*** Source data ***
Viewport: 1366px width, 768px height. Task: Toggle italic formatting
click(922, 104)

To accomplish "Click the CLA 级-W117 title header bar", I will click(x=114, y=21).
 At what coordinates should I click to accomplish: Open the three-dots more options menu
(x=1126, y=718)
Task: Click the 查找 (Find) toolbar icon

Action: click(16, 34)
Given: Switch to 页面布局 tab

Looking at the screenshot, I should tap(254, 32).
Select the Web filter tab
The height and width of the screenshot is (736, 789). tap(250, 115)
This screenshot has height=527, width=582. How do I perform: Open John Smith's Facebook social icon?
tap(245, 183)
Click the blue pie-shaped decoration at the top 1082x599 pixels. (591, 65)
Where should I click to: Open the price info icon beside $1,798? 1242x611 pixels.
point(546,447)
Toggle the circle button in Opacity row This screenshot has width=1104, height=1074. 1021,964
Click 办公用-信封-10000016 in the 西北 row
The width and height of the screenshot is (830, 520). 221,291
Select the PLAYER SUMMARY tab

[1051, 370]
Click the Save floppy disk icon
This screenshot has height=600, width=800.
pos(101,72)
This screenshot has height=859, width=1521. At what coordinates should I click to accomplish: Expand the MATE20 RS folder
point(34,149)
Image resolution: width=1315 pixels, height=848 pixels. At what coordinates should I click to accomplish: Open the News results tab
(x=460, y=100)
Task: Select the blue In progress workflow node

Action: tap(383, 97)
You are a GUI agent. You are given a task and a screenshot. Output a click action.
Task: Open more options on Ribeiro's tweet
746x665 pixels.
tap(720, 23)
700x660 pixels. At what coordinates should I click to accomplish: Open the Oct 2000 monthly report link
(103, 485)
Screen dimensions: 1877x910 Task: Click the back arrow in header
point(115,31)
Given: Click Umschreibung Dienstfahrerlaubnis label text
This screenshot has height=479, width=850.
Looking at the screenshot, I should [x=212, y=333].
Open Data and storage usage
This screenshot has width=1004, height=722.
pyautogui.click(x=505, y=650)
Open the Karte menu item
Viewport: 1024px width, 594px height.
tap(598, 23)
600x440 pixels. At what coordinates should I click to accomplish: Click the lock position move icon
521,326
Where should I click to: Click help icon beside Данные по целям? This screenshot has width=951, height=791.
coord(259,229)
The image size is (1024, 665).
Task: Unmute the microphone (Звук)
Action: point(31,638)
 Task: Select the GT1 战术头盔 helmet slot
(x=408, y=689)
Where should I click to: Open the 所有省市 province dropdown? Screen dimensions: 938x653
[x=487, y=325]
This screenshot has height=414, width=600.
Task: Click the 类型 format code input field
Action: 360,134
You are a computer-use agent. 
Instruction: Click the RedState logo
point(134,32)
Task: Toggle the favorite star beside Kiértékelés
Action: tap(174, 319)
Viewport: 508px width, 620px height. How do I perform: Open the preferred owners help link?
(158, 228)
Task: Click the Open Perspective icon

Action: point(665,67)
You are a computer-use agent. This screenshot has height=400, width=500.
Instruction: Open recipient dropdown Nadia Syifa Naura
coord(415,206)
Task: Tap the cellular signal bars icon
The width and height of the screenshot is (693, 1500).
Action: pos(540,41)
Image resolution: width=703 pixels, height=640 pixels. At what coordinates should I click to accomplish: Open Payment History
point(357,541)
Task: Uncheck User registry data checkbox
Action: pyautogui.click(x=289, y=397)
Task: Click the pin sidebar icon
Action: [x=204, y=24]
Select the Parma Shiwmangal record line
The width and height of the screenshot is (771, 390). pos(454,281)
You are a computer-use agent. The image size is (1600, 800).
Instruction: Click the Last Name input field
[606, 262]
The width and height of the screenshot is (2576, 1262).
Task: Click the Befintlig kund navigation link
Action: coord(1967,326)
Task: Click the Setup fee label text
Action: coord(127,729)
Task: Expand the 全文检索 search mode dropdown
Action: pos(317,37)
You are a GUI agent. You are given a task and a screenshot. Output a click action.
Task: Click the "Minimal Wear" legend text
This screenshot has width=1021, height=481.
*** End of Source data ***
The data above should be copied out with complete accuracy.

* Exercise result *
Viewport: 1366px width, 768px height. Task: Toggle italic formatting
click(922, 104)

To accomplish "Click the CLA 级-W117 title header bar", I will click(x=114, y=21).
 At what coordinates should I click to accomplish: Open the three-dots more options menu
(x=1126, y=718)
Task: Click the 查找 (Find) toolbar icon

Action: click(16, 34)
Given: Switch to 页面布局 tab

Looking at the screenshot, I should tap(254, 32).
Select the Web filter tab
The height and width of the screenshot is (736, 789). tap(250, 115)
This screenshot has height=527, width=582. How do I perform: Open John Smith's Facebook social icon?
tap(245, 183)
Click the blue pie-shaped decoration at the top 1082x599 pixels. (591, 65)
Where should I click to: Open the price info icon beside $1,798? 1242x611 pixels.
point(546,447)
Toggle the circle button in Opacity row This screenshot has width=1104, height=1074. 1021,964
Click 办公用-信封-10000016 in the 西北 row
The width and height of the screenshot is (830, 520). 221,291
Select the PLAYER SUMMARY tab

[1051, 370]
Click the Save floppy disk icon
This screenshot has height=600, width=800.
pos(101,72)
This screenshot has height=859, width=1521. At what coordinates should I click to accomplish: Expand the MATE20 RS folder
point(34,149)
Image resolution: width=1315 pixels, height=848 pixels. At what coordinates should I click to accomplish: Open the News results tab
(x=460, y=100)
Task: Select the blue In progress workflow node

Action: tap(383, 97)
You are a GUI agent. You are given a task and a screenshot. Output a click action.
Task: Open more options on Ribeiro's tweet
746x665 pixels.
tap(720, 23)
700x660 pixels. At what coordinates should I click to accomplish: Open the Oct 2000 monthly report link
(103, 485)
Screen dimensions: 1877x910 Task: Click the back arrow in header
point(115,31)
Given: Click Umschreibung Dienstfahrerlaubnis label text
This screenshot has height=479, width=850.
Looking at the screenshot, I should [x=212, y=333].
Open Data and storage usage
This screenshot has width=1004, height=722.
pyautogui.click(x=505, y=650)
Open the Karte menu item
Viewport: 1024px width, 594px height.
tap(598, 23)
600x440 pixels. At what coordinates should I click to accomplish: Click the lock position move icon
521,326
Where should I click to: Click help icon beside Данные по целям? This screenshot has width=951, height=791.
coord(259,229)
The image size is (1024, 665).
Task: Unmute the microphone (Звук)
Action: point(31,638)
 Task: Select the GT1 战术头盔 helmet slot
(x=408, y=689)
Where should I click to: Open the 所有省市 province dropdown? Screen dimensions: 938x653
[x=487, y=325]
This screenshot has height=414, width=600.
Task: Click the 类型 format code input field
Action: 360,134
You are a computer-use agent. 
Instruction: Click the RedState logo
point(134,32)
Task: Toggle the favorite star beside Kiértékelés
Action: tap(174, 319)
Viewport: 508px width, 620px height. How do I perform: Open the preferred owners help link?
(158, 228)
Task: Click the Open Perspective icon

Action: point(665,67)
You are a computer-use agent. This screenshot has height=400, width=500.
Instruction: Open recipient dropdown Nadia Syifa Naura
coord(415,206)
Task: Tap the cellular signal bars icon
The width and height of the screenshot is (693, 1500).
Action: pos(540,41)
Image resolution: width=703 pixels, height=640 pixels. At what coordinates should I click to accomplish: Open Payment History
point(357,541)
Task: Uncheck User registry data checkbox
Action: pyautogui.click(x=289, y=397)
Task: Click the pin sidebar icon
Action: [x=204, y=24]
Select the Parma Shiwmangal record line
The width and height of the screenshot is (771, 390). pos(454,281)
You are a computer-use agent. The image size is (1600, 800).
Instruction: Click the Last Name input field
[606, 262]
The width and height of the screenshot is (2576, 1262).
Task: Click the Befintlig kund navigation link
Action: coord(1967,326)
Task: Click the Setup fee label text
Action: coord(127,729)
Task: Expand the 全文检索 search mode dropdown
Action: pos(317,37)
You are a GUI agent. You are given a task and a screenshot. Output a click action.
Task: Click the "Minimal Wear" legend text
This screenshot has width=1021, height=481.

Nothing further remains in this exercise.